MOOSE-Chem: Large Language Models for Rediscovering Unseen Chemistry Scientific Hypotheses

We introduce MOOSE-Chem, which is an LLM-based multi-agent framework for automated chemistry scientific hypothesis discovery.

With only LLMs with training data up to October 2023, it has rediscovered many chemistry hypotheses published on Nature, Science, or similar levels in 2024 (also only available online in 2024) with very high similarity, covering the main innovations.

The input to MOOSE-Chem can be as simple as only:

(1) research question: can be on any chemistry & material science domain;

(2) background survey: (optionally) a several-paragraph-long survey describing the existing methods for the research question;

(3) inspiration corpus: (this repo contains the default 3000 papers) title and abstract of many (random) chemistry papers that might serve as inspirations for the research question, preferably published on top venues.

MOOSE-Chem can then output a list of ranked chemistry hypotheses (might take a few hours to "think") that could be both novel and valid.

This repo contains all the code of MOOSE-Chem, to help every chemistry lab to catalyze their chemistry scientific discovery process.

In general, MOOSE-Chem contains three stages:
(1) inspiration retrieval;
(2) hypothesis composition;
(3) hypothesis ranking.

The commands for the three stages are introduced after the "quick start".

⚡ Step 0: Quick Start

git clone https://github.com/ZonglinY/MOOSE-Chem.git
cd MOOSE-Chem
conda create -n msc python=3.10
conda activate msc
pip install -r requirements.txt

Then, open main.sh and configure the following parameters:

api_type
api_key
base_url
model_name_insp_retrieval
model_name_gene
model_name_eval

🔧 Note: Set api_type to 0 if you're using an OpenAI API key, and to 1 if you're using an Azure OpenAI API key.

💡 Tip: You can assign the same model name to all three tasks (model_name_insp_retrieval, model_name_gene, and model_name_eval).

📋 Step 1: (Optional) Provide Custom Research Background — or Use the Default Benchmark

You can supply your own research_question and background_survey as input.
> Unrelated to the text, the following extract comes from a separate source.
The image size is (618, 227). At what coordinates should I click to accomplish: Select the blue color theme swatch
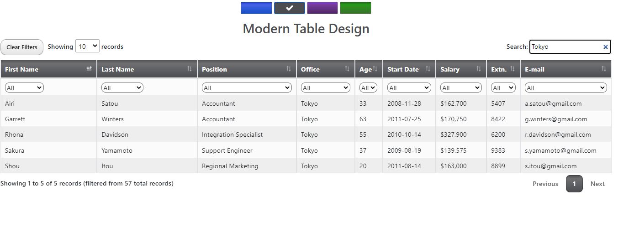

Otherwise, the system will use a built-in benchmark.

To provide custom input:

Open ./Preprocessing/custom_research_background_dumping_and_output_displaying.py
In the research_background_to_json() function, manually fill in:
- research_question
- background_survey
In main.sh:
- Set custom_research_background_path, which stores the customized research_question and background_survey
- Comment out all other Python commands except the one below

## Custom Research Background Dumping
## Modify 'research_question' and 'background_survey' in research_background_to_json()
python -u ./Preprocessing/custom_research_background_dumping_and_output_displaying.py --io_type 0 \
    --custom_research_background_path ${custom_research_background_path}

Then run bash main.sh.

✅ Once done, this will generate a custom research background file that can be used in later steps.

📋 Step 2: (Optional) Use a Custom Inspiration Corpus — or Stick with the Default

You can provide your own inspiration corpus (titles and abstracts) to set up the hypothesis search space. If not provided, the system will use the default ones in the benchmark dataset.

✅ Two Ways to Provide a Custom Corpus:

Option 1: Manually Compose Your Own

Prepare a list of papers and save them in the following format:

[[title1, abstract1], [title2, abstract2], ...]

Save this to the path specified by custom_inspiration_corpus_path.

Option 2: Use Web of Science to Download in Bulk

Prepare the Raw Data
- Use Web of Science to search for papers by journal name and optionally filter with keywords.
- Select the desired papers by checking their boxes.
- Click "Export" in the top menu.
- Choose "Excel" as the format.
- Set "Record Content" to "Author, Title, Source, Abstract"
- Click "Export" to download the file (The file should have a .xlsx or .xls extension).
Save all .xlsx or .xls files into a single folder for further processing.
Edit main.sh
- Set custom_raw_inspiration_data_dir to the folder path containing your .xlsx or .xls files
- Set custom_inspiration_corpus_path to the desired output path for the processed inspiration corpus
- Comment out all other Python commands except the one below

## Custom Inspiration Corpus Construction
python -u ./Preprocessing/construct_custom_inspiration_corpus.py \
    --raw_data_dir ${custom_raw_inspiration_data_dir} \
    --custom_inspiration_corpus_path ${custom_inspiration_corpus_path}

Run the Script
```
bash main.sh
```

✅ Once done, this will generate a custom inspiration corpus file that can be used in later steps.

🔍 Step 3: Inspiration Retrieval

This step retrieves relevant literature snippets to serve as inspiration for hypothesis generation.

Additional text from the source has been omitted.